Microsoft Windows 10 Violates Privacy Laws, Lacks Consumer Transparency Says Dutch Privacy Authority

Windows 10 Privacy Concerns
This isn't the first time that Windows 10 has come under attack from government regulators, and it probably won't be the last. Autoriteir Persoonsgegevens, the Data Protection Authority (DPA) for the Netherlands, is accusing Microsoft of violating data protection laws with the Windows 10 Home and Windows 10 Pro operating systems.

The Dutch DPA alleges that Microsoft is doing a poor job of informing customers of the type of data that it collects, and how their personal data is used by the company.
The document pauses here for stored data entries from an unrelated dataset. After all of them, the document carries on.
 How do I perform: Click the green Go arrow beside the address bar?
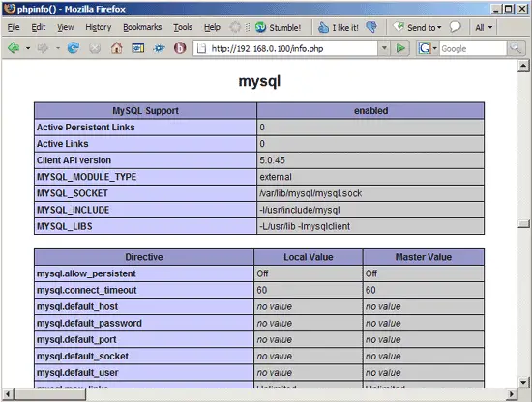click(x=400, y=48)
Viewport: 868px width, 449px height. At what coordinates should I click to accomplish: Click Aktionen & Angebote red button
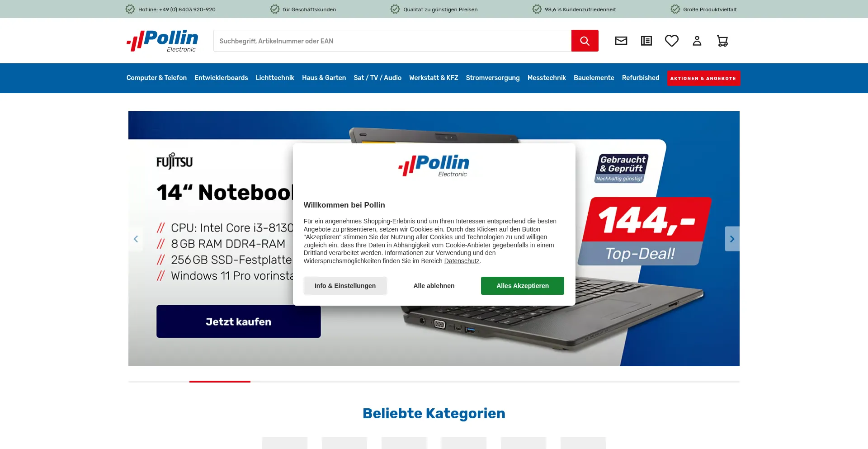click(703, 78)
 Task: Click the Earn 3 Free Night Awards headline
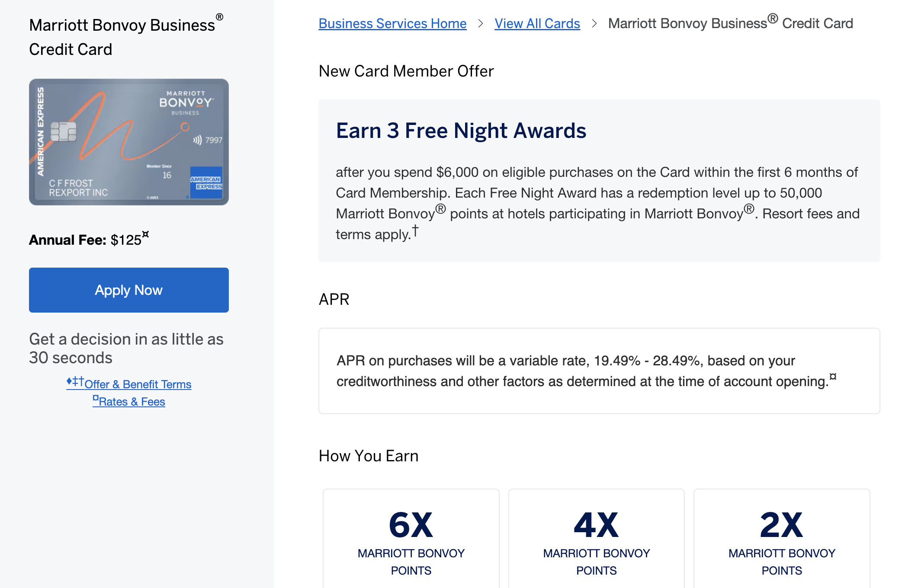point(461,131)
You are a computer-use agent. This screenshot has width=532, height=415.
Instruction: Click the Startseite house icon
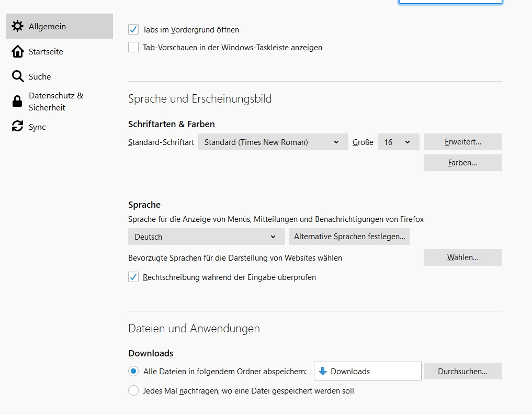point(17,51)
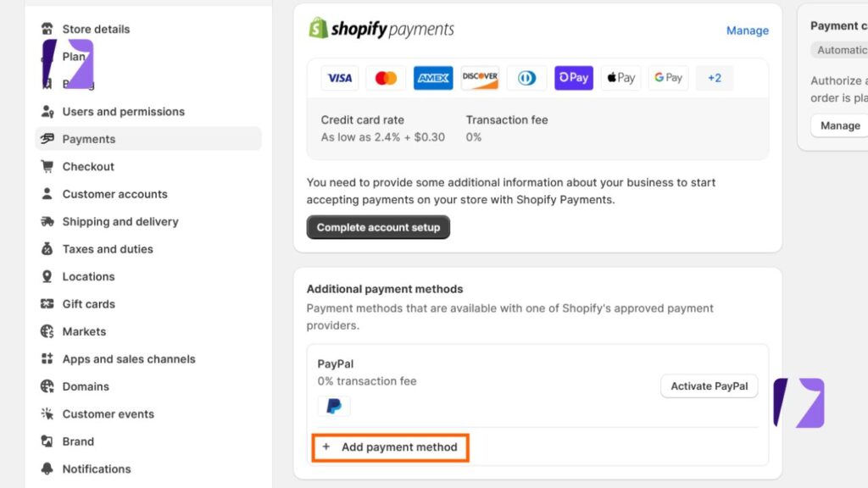Select the Taxes and duties icon
868x488 pixels.
(47, 248)
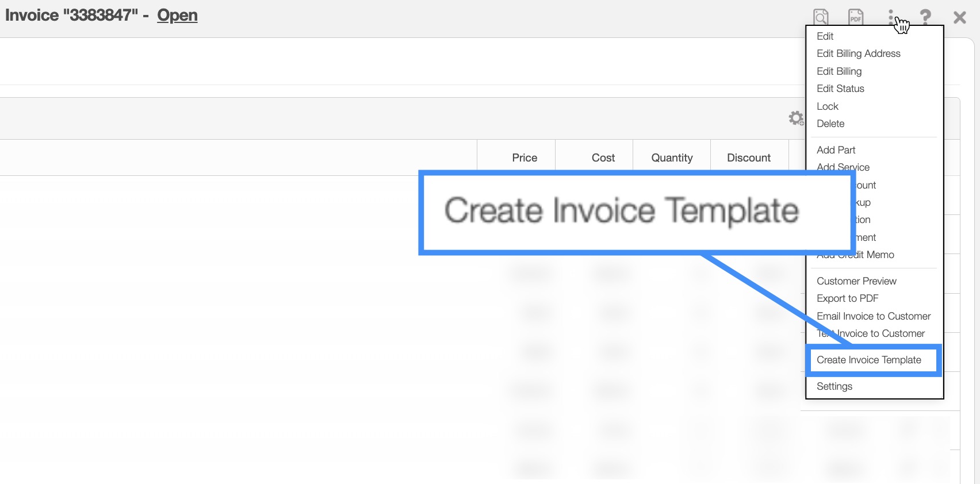Click the Open status link
This screenshot has height=484, width=980.
[177, 16]
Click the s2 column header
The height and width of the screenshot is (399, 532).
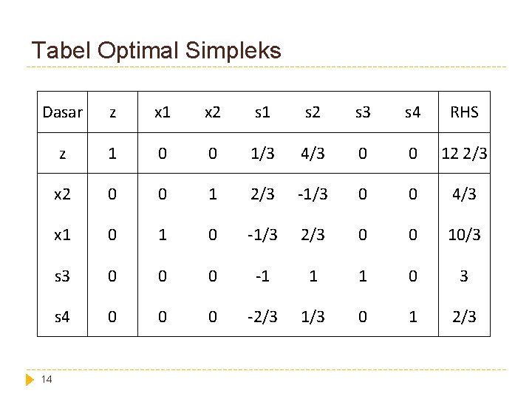[313, 112]
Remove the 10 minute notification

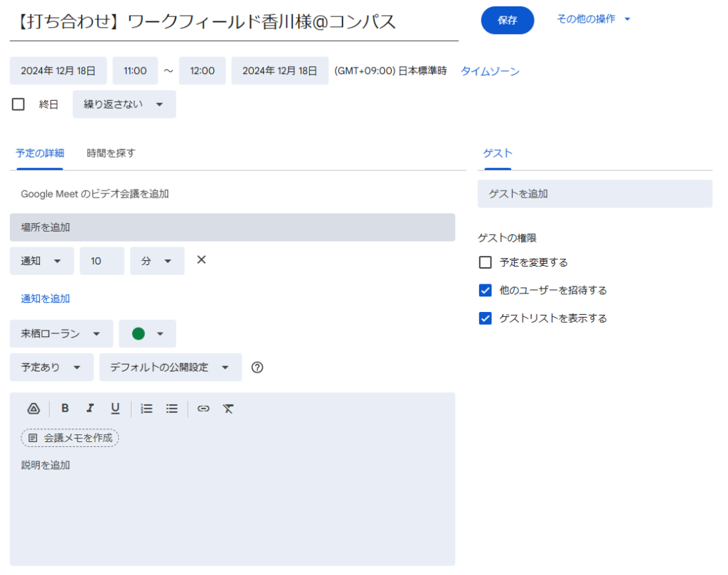[201, 260]
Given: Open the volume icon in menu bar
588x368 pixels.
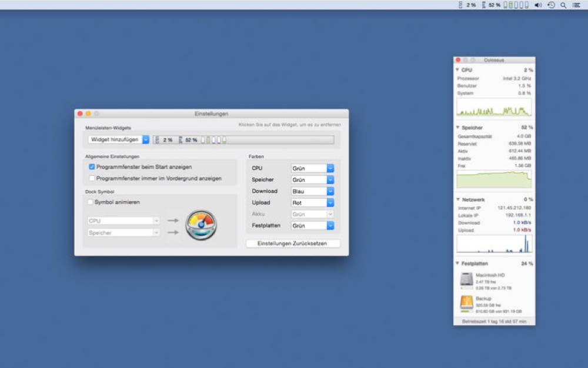Looking at the screenshot, I should pyautogui.click(x=538, y=5).
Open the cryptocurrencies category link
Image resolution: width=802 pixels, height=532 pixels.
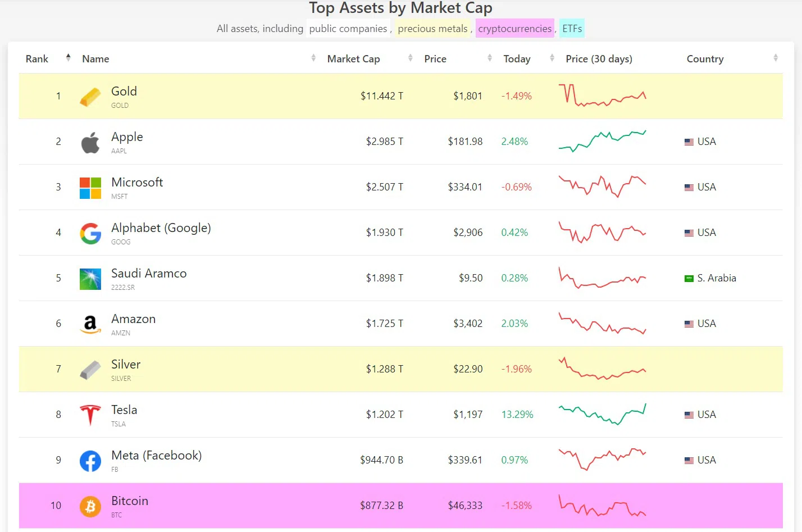coord(514,29)
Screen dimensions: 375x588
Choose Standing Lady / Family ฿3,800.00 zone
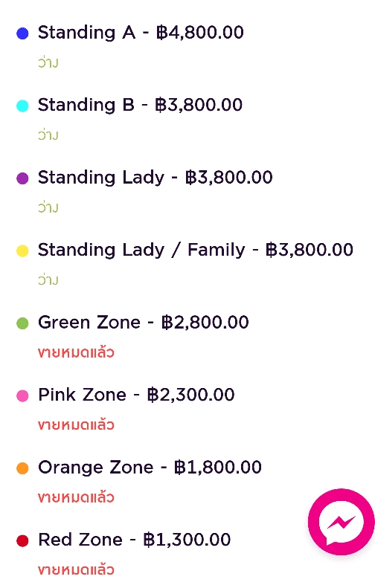click(x=196, y=250)
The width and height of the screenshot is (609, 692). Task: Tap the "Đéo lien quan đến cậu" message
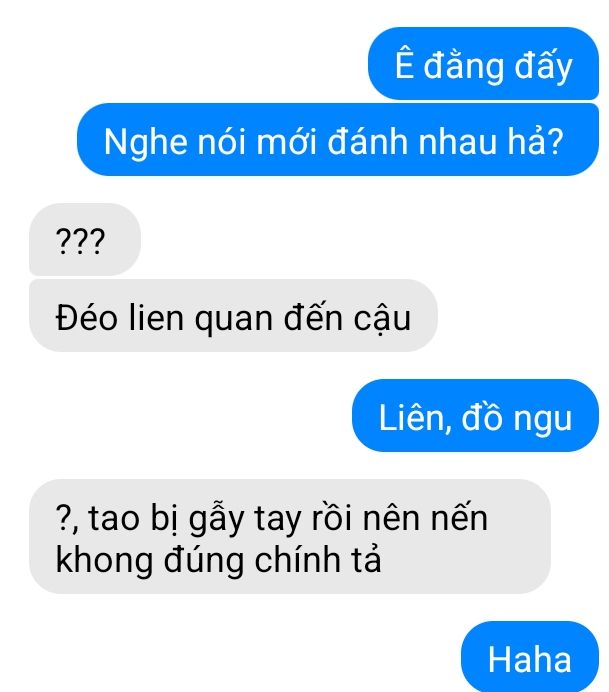coord(233,316)
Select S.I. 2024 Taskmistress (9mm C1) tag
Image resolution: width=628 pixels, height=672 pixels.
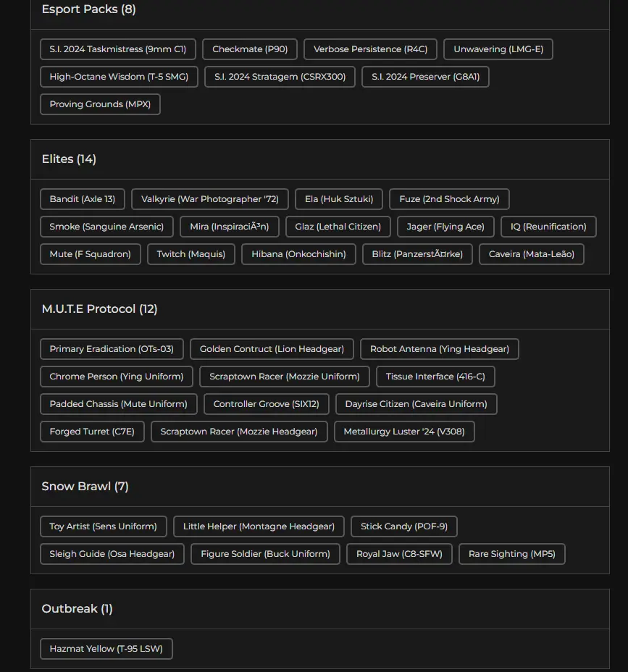pos(117,49)
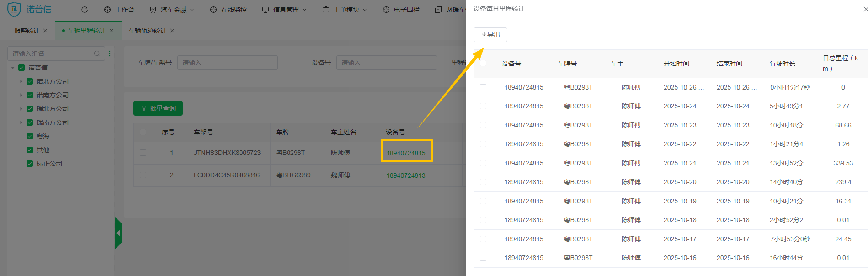Click device number link 18940724813
This screenshot has width=868, height=276.
point(405,175)
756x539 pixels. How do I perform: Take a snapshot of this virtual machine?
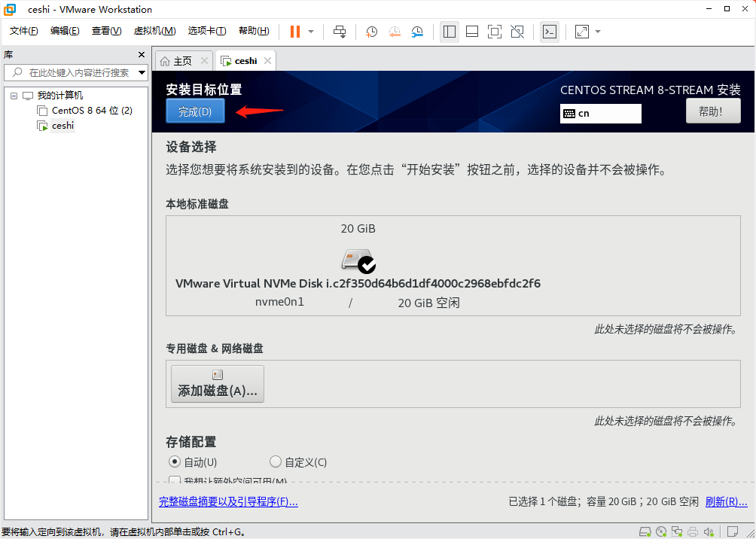[x=371, y=32]
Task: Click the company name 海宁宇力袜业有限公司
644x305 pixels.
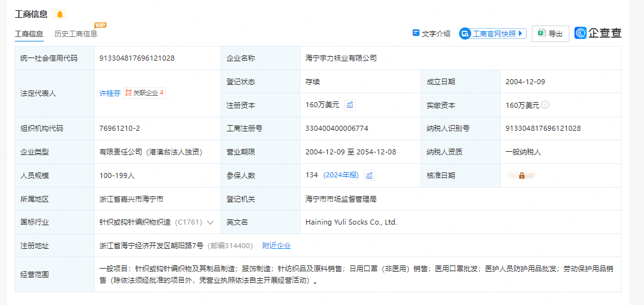Action: (341, 58)
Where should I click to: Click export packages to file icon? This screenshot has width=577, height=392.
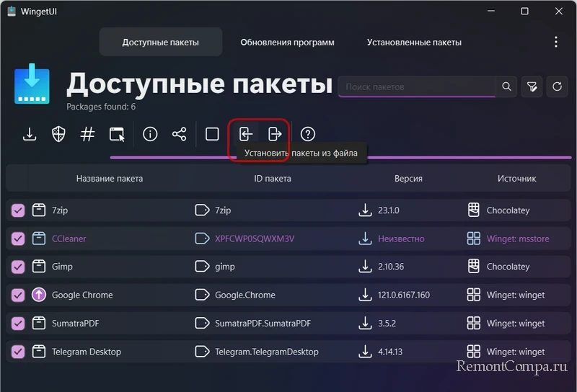pos(274,134)
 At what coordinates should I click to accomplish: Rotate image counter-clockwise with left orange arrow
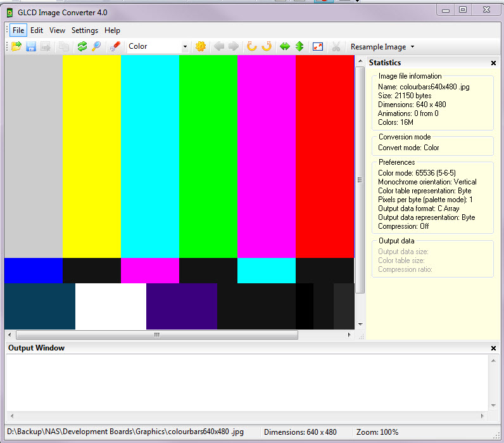pos(251,46)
The Dutch DPA goes on to state that Microsoft does not inform customers that it continuously collects personal data with regards to app usage and internet browsing behavior through the Microsoft Edge web browser (under the default configuration settings in Windows 10).

"Due to Microsoft's approach users lack control of their data," claims the DPA. "They are not informed which data are being used for what purpose, neither that based on these data, personalized advertisements and recommendations can be presented, if those users have not opted out from these default settings on installation or afterwards."

Microsoft Privacy 2

The Dutch DPA also states that while Microsoft has taken additional steps to improve transparency on its data collection in Windows 10 -- thanks to the Creators Update -- it still falls short of providing specifics that could give customers a clearer picture of how their data is being used.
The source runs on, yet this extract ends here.